▶ _Stated goal A_
According to the post, where did its writer spend a day learning about historical blacksmiths?

▶ _Article_
Okay, after typing this long, I’ve decided I will share the third cover KEEPING IN MIND that it might change.

No, darn it, I’d better not. TEMPTATION IS GNAWING AT ME!

I decided to be a good girl. Grrrrrr……..

My next post will be AFTER permission so hang in there.

Forged in Love is about a woman blacksmith who has a band of vicious stagecoach robbers trying to kill her.

To find out about blacksmiths, especially historical blacksmiths, I spent a day at a nearby Living History Museum set in a restored frontier fort, Fort Atkinson.

I will tell you this…as a person who sometimes needs odd, tiny details for the setting of my books, and a person who is a natural prairie dog who prefers to spend her time in her own hole…occasionally popping my head up, then ducking away when someone comes too close…I know that talking to experts on specific details in a book is just always fun. They LOVE it.

Really? You want to know more about historical laundry?

Yes, please, tell me more about bluing. And did they have to build their own washboards?

Tears of Joy ensue from said living history reenactor. Followed by allllllllllllllllllllllll they know.

Interspersed with me saying, repeat that again? Slow down. I’m trying to get this all down.

More tears of Joy!

It’s fun.

▶ _Stored items from a collection_
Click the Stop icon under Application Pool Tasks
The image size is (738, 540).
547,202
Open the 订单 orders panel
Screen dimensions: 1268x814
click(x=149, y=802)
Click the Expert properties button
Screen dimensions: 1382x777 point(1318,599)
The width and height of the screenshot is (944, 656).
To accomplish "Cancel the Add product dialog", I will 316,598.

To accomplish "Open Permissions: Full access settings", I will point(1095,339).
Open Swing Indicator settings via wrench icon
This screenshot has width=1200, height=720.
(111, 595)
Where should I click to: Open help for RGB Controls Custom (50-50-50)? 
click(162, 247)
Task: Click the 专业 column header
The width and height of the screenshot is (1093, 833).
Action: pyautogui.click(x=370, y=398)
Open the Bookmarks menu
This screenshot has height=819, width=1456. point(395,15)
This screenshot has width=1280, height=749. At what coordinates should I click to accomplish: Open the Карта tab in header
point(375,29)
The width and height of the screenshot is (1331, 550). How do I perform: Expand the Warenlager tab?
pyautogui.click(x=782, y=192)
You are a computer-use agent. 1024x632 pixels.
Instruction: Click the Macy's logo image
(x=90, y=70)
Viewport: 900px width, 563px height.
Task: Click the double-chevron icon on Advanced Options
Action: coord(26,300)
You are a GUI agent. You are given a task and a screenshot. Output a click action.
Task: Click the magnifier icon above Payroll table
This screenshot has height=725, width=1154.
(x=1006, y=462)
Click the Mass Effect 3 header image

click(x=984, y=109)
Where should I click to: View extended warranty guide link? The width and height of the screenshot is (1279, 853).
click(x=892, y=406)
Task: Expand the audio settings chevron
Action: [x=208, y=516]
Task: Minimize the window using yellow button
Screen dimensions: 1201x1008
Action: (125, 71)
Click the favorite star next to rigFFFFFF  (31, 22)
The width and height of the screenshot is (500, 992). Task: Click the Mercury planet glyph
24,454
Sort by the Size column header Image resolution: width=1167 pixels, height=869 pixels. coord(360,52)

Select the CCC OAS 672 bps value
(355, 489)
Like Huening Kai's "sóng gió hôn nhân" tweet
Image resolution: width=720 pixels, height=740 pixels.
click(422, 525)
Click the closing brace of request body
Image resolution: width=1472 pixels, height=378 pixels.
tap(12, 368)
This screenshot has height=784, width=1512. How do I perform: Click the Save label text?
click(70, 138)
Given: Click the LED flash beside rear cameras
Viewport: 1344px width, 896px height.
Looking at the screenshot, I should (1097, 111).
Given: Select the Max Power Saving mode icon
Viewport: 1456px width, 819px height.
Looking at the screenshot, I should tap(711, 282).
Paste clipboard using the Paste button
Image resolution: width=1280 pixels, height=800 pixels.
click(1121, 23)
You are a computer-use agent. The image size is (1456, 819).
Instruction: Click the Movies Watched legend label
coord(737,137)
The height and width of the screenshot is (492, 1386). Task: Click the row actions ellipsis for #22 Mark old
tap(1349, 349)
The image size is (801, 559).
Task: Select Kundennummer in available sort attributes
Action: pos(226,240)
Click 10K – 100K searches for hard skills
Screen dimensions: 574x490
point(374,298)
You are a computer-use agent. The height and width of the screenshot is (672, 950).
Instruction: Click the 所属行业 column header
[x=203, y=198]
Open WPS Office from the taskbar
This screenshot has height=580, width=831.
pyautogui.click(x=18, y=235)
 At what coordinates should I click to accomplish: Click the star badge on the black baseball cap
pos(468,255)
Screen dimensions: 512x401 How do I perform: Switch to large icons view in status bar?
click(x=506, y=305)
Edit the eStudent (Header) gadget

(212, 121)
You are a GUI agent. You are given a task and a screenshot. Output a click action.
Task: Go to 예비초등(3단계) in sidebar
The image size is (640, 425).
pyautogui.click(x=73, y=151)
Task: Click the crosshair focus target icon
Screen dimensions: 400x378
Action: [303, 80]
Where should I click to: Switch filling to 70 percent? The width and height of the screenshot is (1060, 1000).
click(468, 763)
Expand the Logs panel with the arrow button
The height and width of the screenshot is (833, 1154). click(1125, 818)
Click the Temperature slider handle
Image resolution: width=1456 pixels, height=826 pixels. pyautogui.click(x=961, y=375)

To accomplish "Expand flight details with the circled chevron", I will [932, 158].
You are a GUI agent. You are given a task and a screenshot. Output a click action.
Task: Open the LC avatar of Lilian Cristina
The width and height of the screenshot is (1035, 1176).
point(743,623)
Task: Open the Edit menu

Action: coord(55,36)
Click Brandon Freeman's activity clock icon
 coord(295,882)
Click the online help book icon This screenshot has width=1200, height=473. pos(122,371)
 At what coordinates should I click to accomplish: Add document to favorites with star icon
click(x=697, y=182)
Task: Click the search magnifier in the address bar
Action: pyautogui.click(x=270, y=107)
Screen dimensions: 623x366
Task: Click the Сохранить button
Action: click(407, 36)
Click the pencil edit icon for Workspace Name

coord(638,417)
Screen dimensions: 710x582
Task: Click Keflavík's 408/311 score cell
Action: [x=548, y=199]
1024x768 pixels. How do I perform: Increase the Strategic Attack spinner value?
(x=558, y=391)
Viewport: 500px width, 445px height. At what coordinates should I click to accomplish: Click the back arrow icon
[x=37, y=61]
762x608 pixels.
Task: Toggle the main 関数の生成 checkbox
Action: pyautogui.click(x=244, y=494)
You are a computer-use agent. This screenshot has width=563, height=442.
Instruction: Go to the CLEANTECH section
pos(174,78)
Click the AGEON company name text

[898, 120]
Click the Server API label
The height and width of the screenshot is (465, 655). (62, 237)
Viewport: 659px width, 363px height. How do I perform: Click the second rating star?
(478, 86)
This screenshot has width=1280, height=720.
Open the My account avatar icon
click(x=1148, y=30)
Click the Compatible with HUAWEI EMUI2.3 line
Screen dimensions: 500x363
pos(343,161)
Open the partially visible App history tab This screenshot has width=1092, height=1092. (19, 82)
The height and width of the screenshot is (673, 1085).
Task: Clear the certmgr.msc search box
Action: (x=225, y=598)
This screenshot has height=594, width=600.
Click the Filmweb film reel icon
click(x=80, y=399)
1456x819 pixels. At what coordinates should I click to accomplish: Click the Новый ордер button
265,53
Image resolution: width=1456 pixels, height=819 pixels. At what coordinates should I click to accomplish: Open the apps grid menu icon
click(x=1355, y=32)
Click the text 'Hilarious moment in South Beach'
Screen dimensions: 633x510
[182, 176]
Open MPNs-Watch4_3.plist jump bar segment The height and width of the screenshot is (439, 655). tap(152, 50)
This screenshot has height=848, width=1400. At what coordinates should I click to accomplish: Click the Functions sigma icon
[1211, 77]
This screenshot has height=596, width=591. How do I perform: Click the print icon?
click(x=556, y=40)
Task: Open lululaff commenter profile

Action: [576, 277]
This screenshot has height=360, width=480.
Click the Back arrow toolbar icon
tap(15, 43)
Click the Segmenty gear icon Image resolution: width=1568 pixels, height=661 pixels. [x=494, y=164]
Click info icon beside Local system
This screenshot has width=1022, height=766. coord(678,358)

▶ _Stated goal B_
In the records, restate word for word the part that opens with the line containing "I will point(1095,339)." and closes with the line containing "point(375,29)".

▶ _Written answer A_
At a nearby Living History Museum set in a restored frontier fort, Fort Atkinson.

▶ _Written answer B_
To accomplish "Open Permissions: Full access settings", I will point(1095,339).
Open Swing Indicator settings via wrench icon
This screenshot has width=1200, height=720.
(111, 595)
Where should I click to: Open help for RGB Controls Custom (50-50-50)? 
click(162, 247)
Task: Click the 专业 column header
The width and height of the screenshot is (1093, 833).
Action: pyautogui.click(x=370, y=398)
Open the Bookmarks menu
This screenshot has height=819, width=1456. point(395,15)
This screenshot has width=1280, height=749. At what coordinates should I click to accomplish: Open the Карта tab in header
point(375,29)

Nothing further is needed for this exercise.